TEXT ZUM LESEN =
------------------------------
Häfen

von der Römischen Kaiserzeit bis zum Mittelalter

Laufende Arbeiten im Projekt Fossa Carolina

Die Sonderausstellung "Großbaustelle 793. Das Kanalprojekt Karls des Großen zwischen Rhein und Donau" bot 2014 im Museum für Antike Schiffahrt (RGZM) Mainz, in der Alten Münze (BLfD) München und in Treuchtlingen allen Interessierten einen Einblick in das laufende Forschungsprojekt und aktuelle Zwischenergebnisse.2015 wandert die Ausstellung weiter und ist an verschiedenen bayerischen Stationen zu sehen. Der Begleitband der Sonderausstellung ist in der Reihe "Mosaiksteine" des RGZM erschienen. 

Aktuell anstehende Geländearbeiten

April 2015 Feldbegehungen; Ansprechpartner: Lukas Werther

Archäologie

Schulung Ehrenamtlicher Helfer für Feldbegehungen und GPS-Vermessung im Februar 2013. Foto: Uni Jena.
Luftbildaufnahme des Nordteiles des Karlsgrabens (Rezatried) im Dezember 2001 mit Bewuchsmerkmalen der Randwälle. Fotograf: J. Mang (Weißenburg).
Sieblochsondagen auf Wiesenflächen im Kanalbereich. Foto: Uni Jena.
Systematische Feldbegehungen im Kanalumfeld im Frühjahr 2013. Foto: Uni Jena.

Der Fokus der aktuellen archäologischen Forschung am Objekt liegt neben Ausgrabungen im Bereich der Fahrrinne auf Prospektionsarbeiten im Umfeld des Karlsgrabens.
------------------------------
(Positionsdaten zu Wörtern und Elementen)

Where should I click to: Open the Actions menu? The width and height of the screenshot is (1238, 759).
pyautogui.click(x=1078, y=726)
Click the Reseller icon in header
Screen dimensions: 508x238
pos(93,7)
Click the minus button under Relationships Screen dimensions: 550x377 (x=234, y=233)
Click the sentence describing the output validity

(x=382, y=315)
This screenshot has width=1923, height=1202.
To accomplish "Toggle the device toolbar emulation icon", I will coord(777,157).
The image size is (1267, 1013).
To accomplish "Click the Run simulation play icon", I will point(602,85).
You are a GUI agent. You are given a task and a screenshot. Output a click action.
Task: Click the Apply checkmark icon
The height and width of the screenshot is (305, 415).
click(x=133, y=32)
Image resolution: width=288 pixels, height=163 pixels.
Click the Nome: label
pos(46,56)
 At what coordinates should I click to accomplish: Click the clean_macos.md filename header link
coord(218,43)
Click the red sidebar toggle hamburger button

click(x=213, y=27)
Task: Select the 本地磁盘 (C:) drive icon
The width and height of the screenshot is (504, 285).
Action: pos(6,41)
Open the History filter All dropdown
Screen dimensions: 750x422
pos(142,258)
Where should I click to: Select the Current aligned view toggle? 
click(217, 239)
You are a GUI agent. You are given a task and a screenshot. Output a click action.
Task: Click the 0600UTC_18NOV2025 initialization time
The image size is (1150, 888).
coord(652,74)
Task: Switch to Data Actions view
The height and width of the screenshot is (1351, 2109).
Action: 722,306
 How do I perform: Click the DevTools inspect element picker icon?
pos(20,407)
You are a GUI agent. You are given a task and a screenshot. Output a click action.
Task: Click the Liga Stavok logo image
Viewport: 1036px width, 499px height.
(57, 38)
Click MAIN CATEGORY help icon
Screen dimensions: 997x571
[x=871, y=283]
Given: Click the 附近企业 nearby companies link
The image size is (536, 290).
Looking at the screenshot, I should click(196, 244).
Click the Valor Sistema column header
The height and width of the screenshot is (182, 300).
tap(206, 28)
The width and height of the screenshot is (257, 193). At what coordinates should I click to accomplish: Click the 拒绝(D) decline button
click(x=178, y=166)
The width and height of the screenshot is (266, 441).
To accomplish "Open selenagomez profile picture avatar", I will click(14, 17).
------------------------------
SCHRIFTLICHE AUFGABE 1 =
Zitieren Sie aus dem Text zur Fossa Carolina die Stelle, die mit „Aktuell anstehende Geländearbeiten“ beginnt und mit „Februar 2013. Foto: Uni Jena.“ endet.
SCHRIFTLICHE AUFGABE 2 =
In welcher Reihe des RGZM ist laut dem Text zur Fossa Carolina der Begleitband der Sonderausstellung erschienen?
SCHRIFTLICHE AUFGABE 3 =
Führen Sie den Text zur Fossa Carolina im Anschluss an seinen letzten Satz fort.
Die Zeilen werden hier nicht gebraucht.

SCHRIFTLICHE ANTWORT 1 =
Aktuell anstehende Geländearbeiten

April 2015 Feldbegehungen; Ansprechpartner: Lukas Werther

Archäologie

Schulung Ehrenamtlicher Helfer für Feldbegehungen und GPS-Vermessung im Februar 2013. Foto: Uni Jena.

SCHRIFTLICHE ANTWORT 2 =
In der Reihe „Mosaiksteine“.

SCHRIFTLICHE ANTWORT 3 =
Im Herbst 2013 wurde eine Ausgrabung im Nordbereich des Kanals durchgeführt. Die Lage im Feuchtbodenbereich brachte exzellente Erhaltungsbedingungen für organische Materialien mit sich. Die Grabungsbefunde ermöglichen es, den Bauablauf, die Konstruktion und die Verlandung des Kanals zu rekonstruieren. An beiden Rändern der Fahrrinne wurden hervorragend konservierte Bauhölzer erfasst, geborgen und dendroarchäologisch bearbeitet. Die sicher datierbaren Hölzer wurden im Sommer und Herbst 793 gefällt. Sowohl die Reichsannalen als auch die sogenannten Einhardsannalen nennen den Herbst 793 als Bauzeit des Kanals. Diese präzise Übereinstimmung der schriftlich überlieferten und dendrochronologisch gewonnenen Datierung ist ein außerordentlicher Glücksfall.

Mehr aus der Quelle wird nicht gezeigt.